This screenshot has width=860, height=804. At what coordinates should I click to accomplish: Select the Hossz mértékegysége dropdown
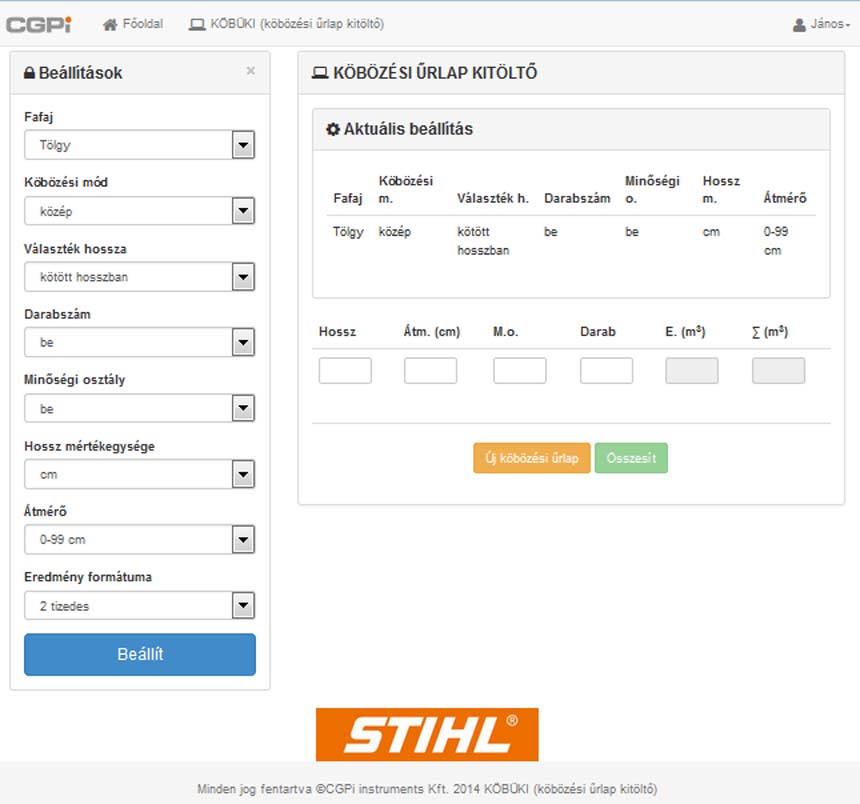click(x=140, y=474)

◆ ◆ ◆ ◆ ◆

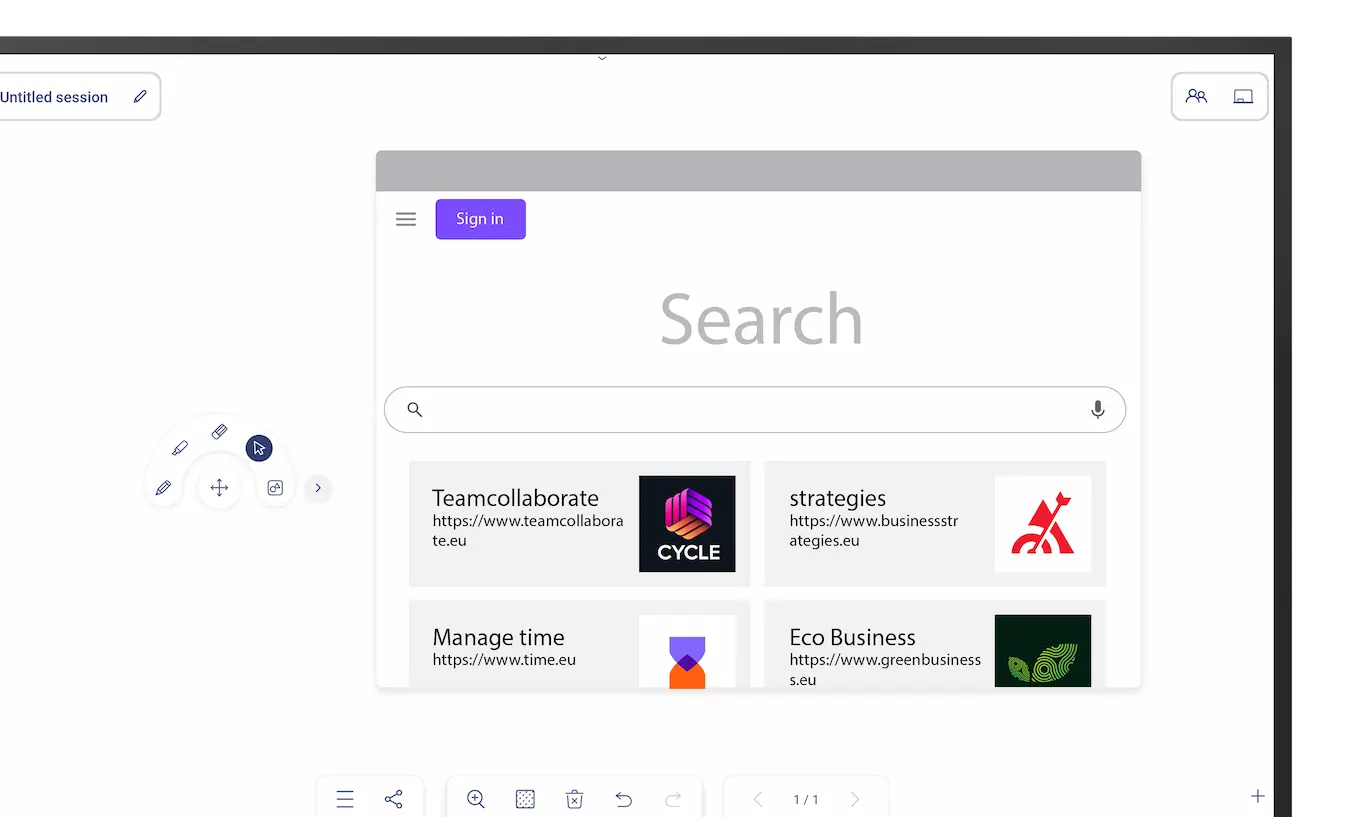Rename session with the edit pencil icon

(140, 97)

◆ ◆ ◆ ◆ ◆

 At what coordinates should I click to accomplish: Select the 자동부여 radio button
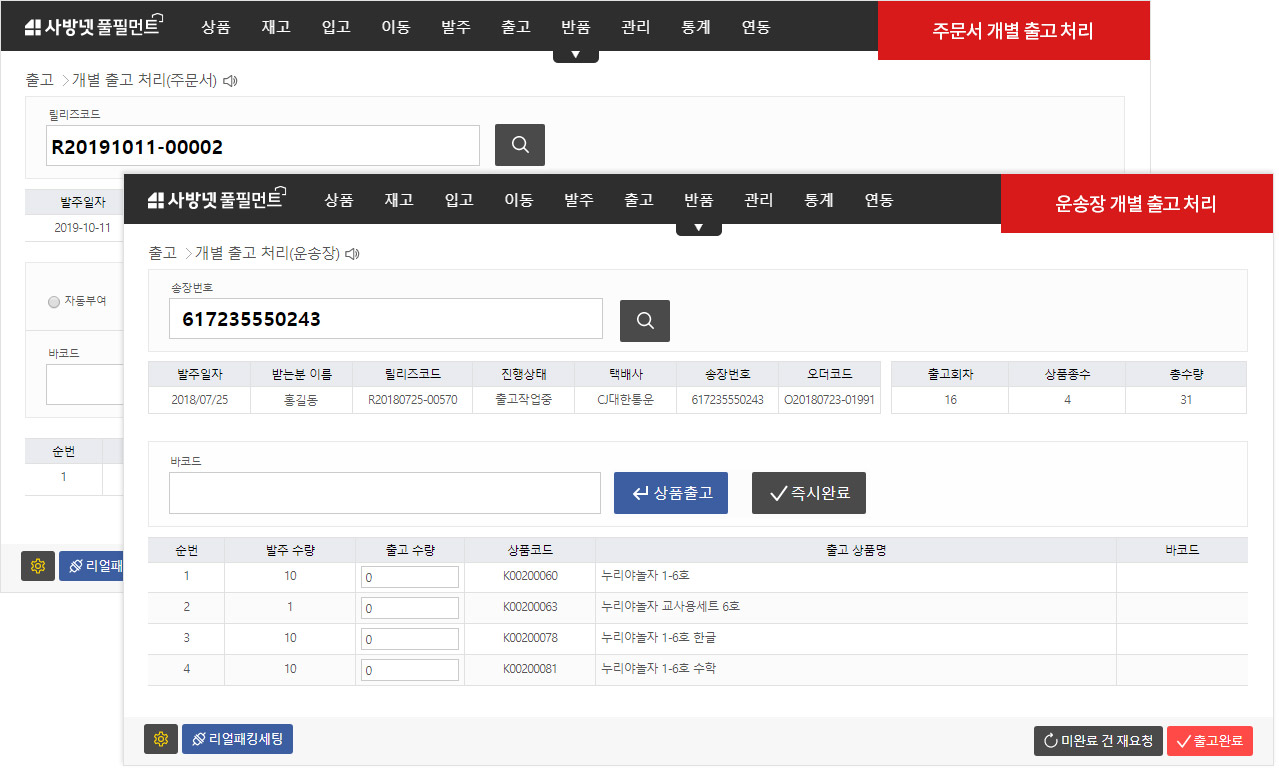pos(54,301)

◆ ◆ ◆ ◆ ◆

## Job:
Count the lines in the listing that contain the word "what", and report only that number.

## Worked solution:
2